• Goal of the exercise:
Your answer should be every line of the records that contains the word "Search", copied as it stands.

[Data records]

◇ ◇ ◇ ◇ ◇ ◇ ◇

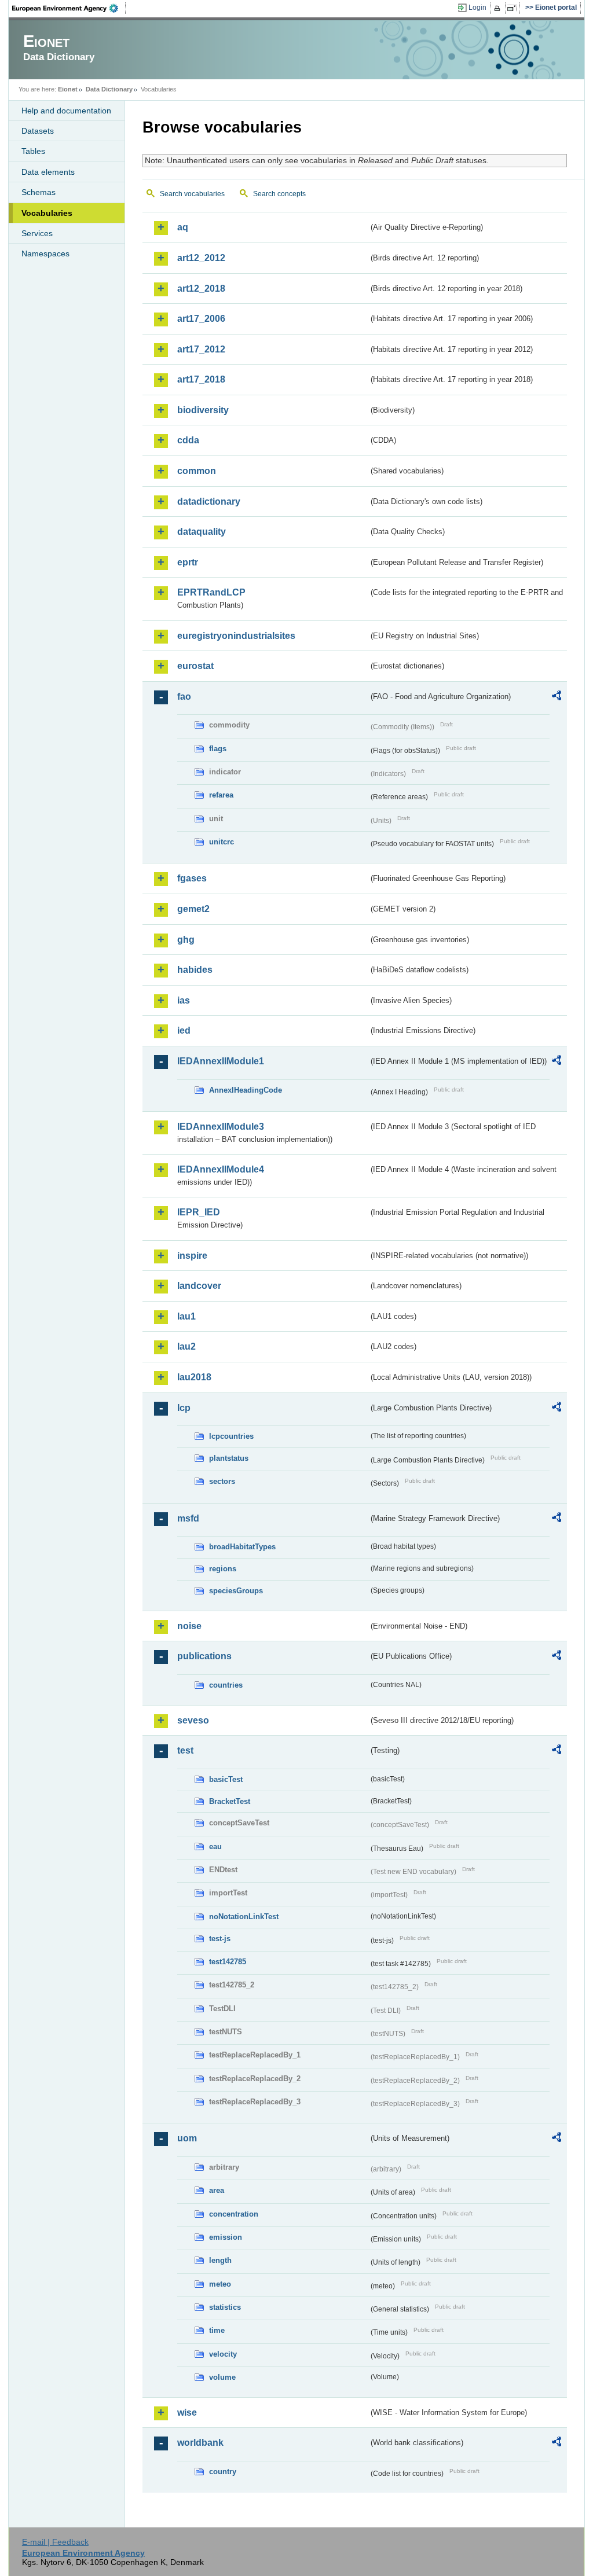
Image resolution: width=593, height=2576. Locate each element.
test (185, 1750)
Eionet (68, 89)
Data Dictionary (109, 89)
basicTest (226, 1779)
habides (195, 970)
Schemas (38, 192)
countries (226, 1685)
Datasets (37, 130)
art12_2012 (201, 258)
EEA (69, 8)
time (217, 2330)
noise (189, 1626)
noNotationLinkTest (244, 1916)
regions (222, 1568)
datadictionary (208, 501)
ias (183, 1000)
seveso (193, 1720)
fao (184, 696)
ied (184, 1030)
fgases (192, 878)
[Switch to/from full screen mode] (514, 8)
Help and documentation (66, 110)
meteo (220, 2284)
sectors (222, 1481)
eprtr (187, 562)
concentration (233, 2214)
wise (187, 2412)
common (196, 471)
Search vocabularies (192, 193)
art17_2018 (201, 379)
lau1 (186, 1316)
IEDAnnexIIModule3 (220, 1126)
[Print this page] (499, 8)
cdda (188, 440)
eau (215, 1846)
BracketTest (229, 1801)
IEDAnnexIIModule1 (220, 1061)
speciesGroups (236, 1590)
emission (225, 2237)
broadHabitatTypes (242, 1546)
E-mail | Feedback (55, 2541)
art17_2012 (201, 349)
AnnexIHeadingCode (245, 1090)
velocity (223, 2354)
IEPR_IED (198, 1212)
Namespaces (45, 253)
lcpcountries (231, 1436)
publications (204, 1656)
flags (217, 748)
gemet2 (193, 909)
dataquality (201, 531)
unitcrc (221, 841)
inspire (192, 1256)
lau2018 (194, 1377)
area (216, 2190)
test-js (219, 1938)
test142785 (227, 1961)
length (220, 2260)
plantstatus (228, 1458)
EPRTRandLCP (211, 592)
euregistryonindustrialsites (236, 636)
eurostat (195, 666)
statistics (225, 2307)
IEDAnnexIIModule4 (220, 1169)
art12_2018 (201, 288)
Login (477, 7)
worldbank (200, 2443)
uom (187, 2138)
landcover (199, 1286)
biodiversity (203, 410)
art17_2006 (201, 319)
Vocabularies (46, 213)
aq (182, 227)
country (222, 2471)
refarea (221, 795)
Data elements (48, 172)
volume (222, 2377)
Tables (33, 151)
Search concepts (279, 193)
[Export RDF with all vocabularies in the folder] (556, 697)
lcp (184, 1408)
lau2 (186, 1346)
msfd (188, 1518)
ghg (186, 940)
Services (37, 233)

◇ ◇ ◇ ◇ ◇ ◇ ◇

• Completed exercise:
Search vocabularies (192, 193)
Search concepts (279, 193)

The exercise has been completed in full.